Now I would say that any resource that contains provenance statements (and in particular PROV statements) is a prov:Bundle. However this fact and typing might not be recorded anywhere, and it would generally only be used as a term when you want to describe provenance of provenance records, or if you are cataloguing provenance traces. So moving to your example, perhaps the provenance of the longer-living entities (the alarm and their installations) are recorded in a separate resource, e.g. alarm/all; while you record short-lived alarm states in a different resource, e.g. events/2013-10 for alarm events this month.

Now you might not want to include the full provenance of alarm/1 within events/2013-10 – and so you can use prov:mentionOf and prov:asInBundle to indicate that you are specializing an entity that is described in a different bundle.

<alarm/1/state/124> prov:mentionOf <alarm/1> ;
  prov:asInBundle <http://example.com/alarms> .

In a way this is just a more formal way of saying:

<alarm/1/state/124> prov:specializationOf <alarm/1> .
<alarm/1> prov:has_provenance <http://example.com/alarms> .

Above we used prov:has_provenance, which is a looser way to say that you should be able to find a provenance description in the given resource that somewhat involves the resource. Using prov:mentionOf and prov:asInBundle adds the additional meaning that you mean to specialize the entity as it is described in that bundle.

This might not always be what you want, the exact interpretation of this is still application specific, for instance above we don’t intend for the current ex:currentStatus to be inherited by the different timestamped states, but the prov:atLocation of alarm/1 is also true for both alarm/1/state/123 and alarm/1/state/124.

Conclusion

As in any kind of modelling, consideration needs to taken as to what granularity of description is beneficial for each particular use case. Entities provides a way to describe a resource with some aspects frozen, enabling us to describe its provenance. For instance, an alarm can be described as a series of alarm states, which each a certain time period they exist over. It is however domain-specific what we mean is included in the snapshot and what is considered just additional properties. PROV specialization allow us to relate entities that are descriptions of the same thing in the world, but at different abstraction levels, for instance covering different time spans.

Comments

lucmoreau

Hi Stian, I like the way you developed this example. Something that the working group has never fully discussed is how we can determine which properties can be fluctuating for an entity, and which have been frozen. In your example, how can a third-party decide whether ex:currentStatus “active” is or is not a fixed attribute-value for an entity? Any thoughts on this?


soilandreyes

That is a good question. For other readers: Initially in the working group we had the idea that all properties on an entity was in “snapshot”. However we relaxed this requirement as it meant you were forced to always mint a new URI for the Entity to describe a Resource (which might already have other, mutable properties), and we would rather have the ability for the Entity to normally have the same URI as the resource.
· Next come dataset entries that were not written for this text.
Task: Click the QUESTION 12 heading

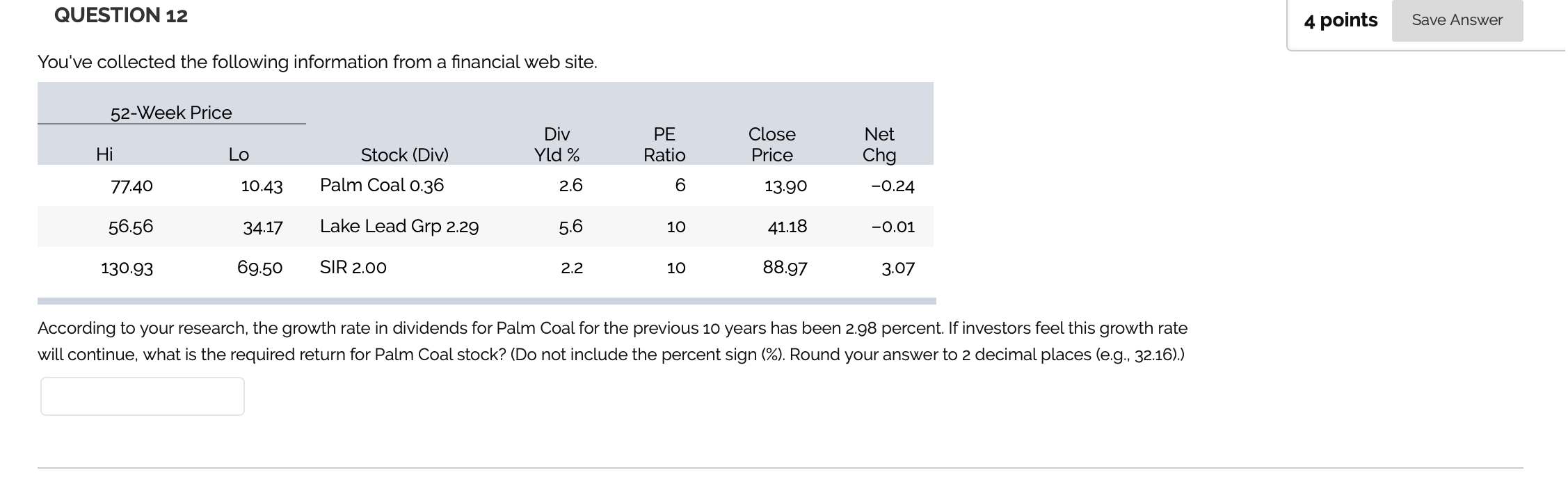Action: coord(121,15)
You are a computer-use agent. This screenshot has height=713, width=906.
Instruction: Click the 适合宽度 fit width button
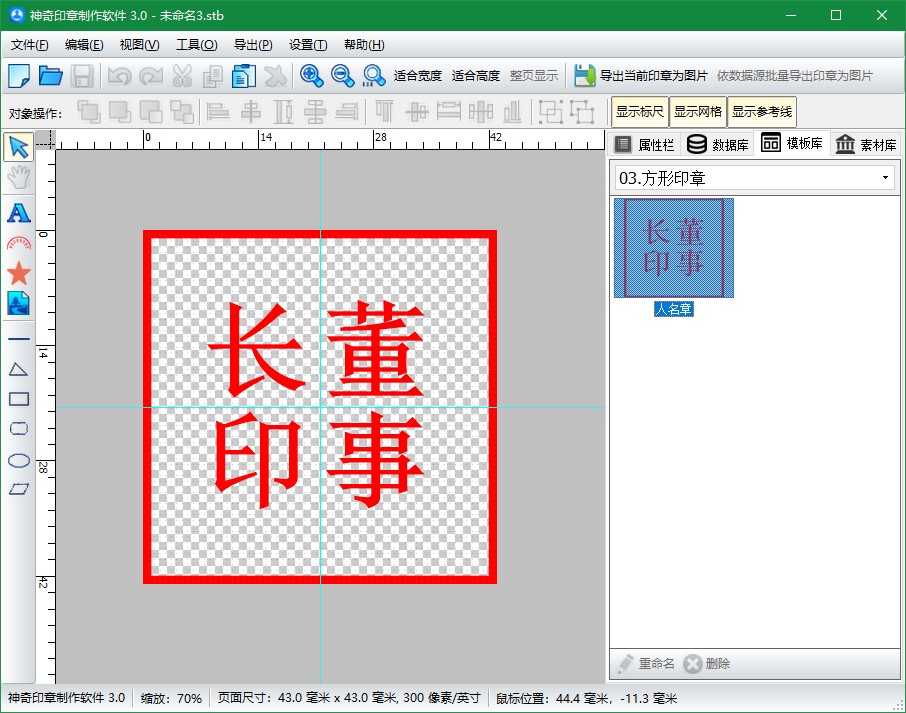(x=417, y=76)
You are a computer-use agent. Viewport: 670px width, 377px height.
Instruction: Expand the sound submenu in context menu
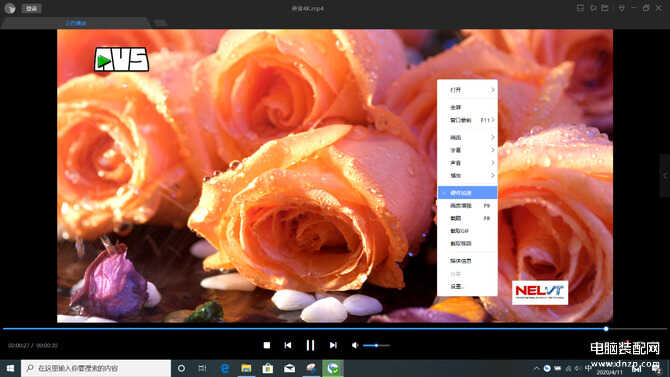tap(467, 163)

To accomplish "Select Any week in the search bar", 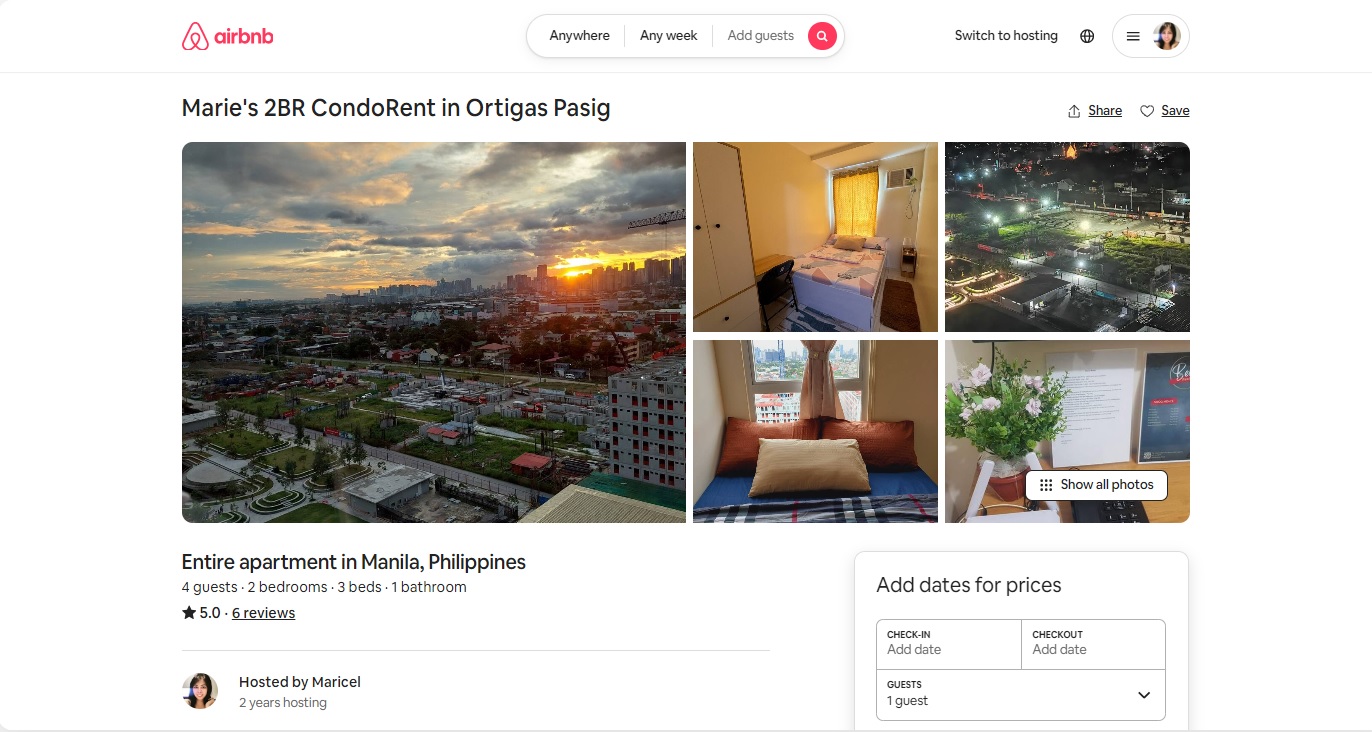I will [668, 36].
Specializations should thus be needed only when you really need several abstraction levels. But the question then becomes as how you can know of what is “in flux” and what is a more permanent record that is a true property for the resource over its entire lifetime. One way to do this is to just say so in the ontology of a class that you assign to the entity.

This could even be programmatic, so in owl, if we have :Professor which is a subclass of prov:Person – this could be used as a prov:specializationOf for a person as they have not been professors their whole life. In OWL we can require that professors have the property restriction prov:actedOnBehalfOf exact 1 schema:University – this would require such a relation to exist in order to be a Professor and could be said to be “locked down”.

However, as OWL nor RDF deals with resource changes over time – this does not mean that the resource has always been a Professor or that the professor was always working at the same university. Perhaps a more formal solution would be a way to specify this immutability as a similar statement for a given class/type of entities.